Rome demande à la FSSPX de suspendre
les sacres et de reprendre les discussions.
Comme un air de déjà vu en 1988 quand Mgr Lefebvre avait annoncé l’opération survie malgré les menaces d’excommunication.
DÉCLARATION DU DICASTÈRE DE LA DOCTRINE DE LA FOI Concernant la rencontre entre le Préfet du Dicastère pour la Doctrine de la Foi et le Supérieur Général de la FSSPX
Le 12 février 2026, une rencontre cordiale et sincère a eu lieu au Dicastère pour la Doctrine de la Foi entre le Préfet, Son Éminence le Cardinal Victor Manuel Fernandez, et le Supérieur Général de la FSSPX, le Révérend Père Davide Pagliarani, avec l’approbation du Saint-Père Léon XIV.
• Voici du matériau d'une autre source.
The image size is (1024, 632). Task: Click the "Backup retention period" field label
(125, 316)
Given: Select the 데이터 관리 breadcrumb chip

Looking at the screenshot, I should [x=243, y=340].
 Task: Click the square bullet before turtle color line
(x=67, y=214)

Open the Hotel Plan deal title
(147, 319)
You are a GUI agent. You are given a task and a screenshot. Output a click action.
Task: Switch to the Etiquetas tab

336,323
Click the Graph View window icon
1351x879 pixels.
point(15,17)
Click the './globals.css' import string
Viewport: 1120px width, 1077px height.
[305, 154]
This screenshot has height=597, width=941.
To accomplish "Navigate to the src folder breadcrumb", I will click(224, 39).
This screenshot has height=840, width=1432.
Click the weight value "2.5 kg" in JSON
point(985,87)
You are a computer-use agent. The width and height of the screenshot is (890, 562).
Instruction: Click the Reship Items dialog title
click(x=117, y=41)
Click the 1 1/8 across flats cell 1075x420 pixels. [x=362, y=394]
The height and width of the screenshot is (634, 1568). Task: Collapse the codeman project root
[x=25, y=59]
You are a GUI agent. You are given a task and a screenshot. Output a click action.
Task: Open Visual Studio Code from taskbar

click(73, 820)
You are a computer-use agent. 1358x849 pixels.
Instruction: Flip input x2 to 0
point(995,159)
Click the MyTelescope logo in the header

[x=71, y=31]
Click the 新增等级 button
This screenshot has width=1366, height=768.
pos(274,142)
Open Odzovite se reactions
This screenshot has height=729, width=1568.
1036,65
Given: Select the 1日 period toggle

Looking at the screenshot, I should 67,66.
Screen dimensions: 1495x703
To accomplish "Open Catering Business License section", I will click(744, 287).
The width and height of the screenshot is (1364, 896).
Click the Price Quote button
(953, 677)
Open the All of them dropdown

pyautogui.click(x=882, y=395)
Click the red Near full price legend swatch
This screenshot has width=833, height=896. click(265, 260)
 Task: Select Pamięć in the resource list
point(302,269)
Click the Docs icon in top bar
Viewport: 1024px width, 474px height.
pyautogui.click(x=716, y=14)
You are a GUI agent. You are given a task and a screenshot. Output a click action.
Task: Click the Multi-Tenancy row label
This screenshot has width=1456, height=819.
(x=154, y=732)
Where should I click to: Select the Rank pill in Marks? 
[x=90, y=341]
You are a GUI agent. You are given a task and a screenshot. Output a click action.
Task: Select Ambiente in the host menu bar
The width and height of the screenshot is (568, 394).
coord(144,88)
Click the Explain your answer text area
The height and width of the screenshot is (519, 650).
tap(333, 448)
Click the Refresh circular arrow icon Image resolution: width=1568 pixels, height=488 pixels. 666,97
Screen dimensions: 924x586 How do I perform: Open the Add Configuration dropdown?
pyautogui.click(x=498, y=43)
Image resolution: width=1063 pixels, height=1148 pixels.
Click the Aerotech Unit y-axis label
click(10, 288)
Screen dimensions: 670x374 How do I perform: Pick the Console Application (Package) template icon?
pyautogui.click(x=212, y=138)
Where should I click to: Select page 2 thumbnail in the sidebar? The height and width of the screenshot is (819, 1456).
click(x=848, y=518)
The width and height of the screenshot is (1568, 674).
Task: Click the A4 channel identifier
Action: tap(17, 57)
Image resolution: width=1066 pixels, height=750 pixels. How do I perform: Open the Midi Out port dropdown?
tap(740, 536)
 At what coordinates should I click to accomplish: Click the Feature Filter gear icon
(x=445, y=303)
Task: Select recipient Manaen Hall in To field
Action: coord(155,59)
Après avoir clarifié certains points soulevés par la FSSPX dans diverses lettres, notamment celles envoyées entre 2017 et 2019 — y compris, entre autres, la question de la volonté divine concernant le pluralisme des religions —, le Préfet a proposé une voie de dialogue spécifiquement théologique, suivant une méthodologie précise, sur les questions qui n’ont pas encore reçu d’éclaircissements suffisants, comme : la distinction entre un acte de foi et la « soumission religieuse de l’esprit et de la volonté », ainsi que les différents degrés d’adhésion requis par les divers textes du Concile œcuménique Vatican II et leur interprétation. Parallèlement, il a proposé d’aborder une série de sujets énumérés par la FSSPX dans sa lettre du 17 janvier 2019.
L’objectif de ce dialogue est de mettre en lumière, parmi les sujets abordés, les conditions minimales pour la pleine communion avec l’Église Catholique et, par conséquent, de définir un statut canonique pour la Fraternité, ainsi que d’autres aspects nécessitant un examen plus approfondi.
Le Saint-Siège a réaffirmé que l’ordination d’Evêques sans le mandat du Souverain Pontife, qui possède le pouvoir ordinaire, suprême, universel, immédiat et direct (cf. CIC, can. 331 ; Constitution dogmatique Pastor aeternus, chap. I et III), constituerait une rupture décisive de la communion ecclésiale (schisme), avec de graves conséquences pour la Fraternité dans son ensemble (Jean-Paul II, Lettre apostolique Ecclesia Dei, 2 juillet 1988, n° 3 et suiv. ; Conseil pontifical pour les textes législatifs, Note explicative, 24 août 1996, n° 1).
Par conséquent, la possibilité d’entreprendre ce dialogue suppose que la Fraternité suspende les ordinations épiscopales annoncées.
Le Supérieur général de la FSSPX soumettra la proposition à son Conseil et fera part de sa réponse au Dicastère pour la Doctrine de la Foi.
En cas de réponse positive, les étapes et les procédures à suivre seront établies d’un commun accord.
L’Église est invitée à accompagner ce processus, particulièrement dans les temps à venir, par la prière au Saint-Esprit, qui est le principal artisan de la véritable communion ecclésiale voulue par le Christ.
Au cas où la FSPX refuserait de « suspendre » et sacrerait, Rome l’avertit que cela « constituerait une rupture décisive de la communion ecclésiale (schisme), avec de graves conséquences pour la Fraternité dans son ensemble. »
En somme, rien de nouveau sous le soleil romain : miel et fiel, les deux habituelles mamelles des « négociateurs » conciliaires…
Nous attendons avec sérénité la réponse des autorités de la FSSPX.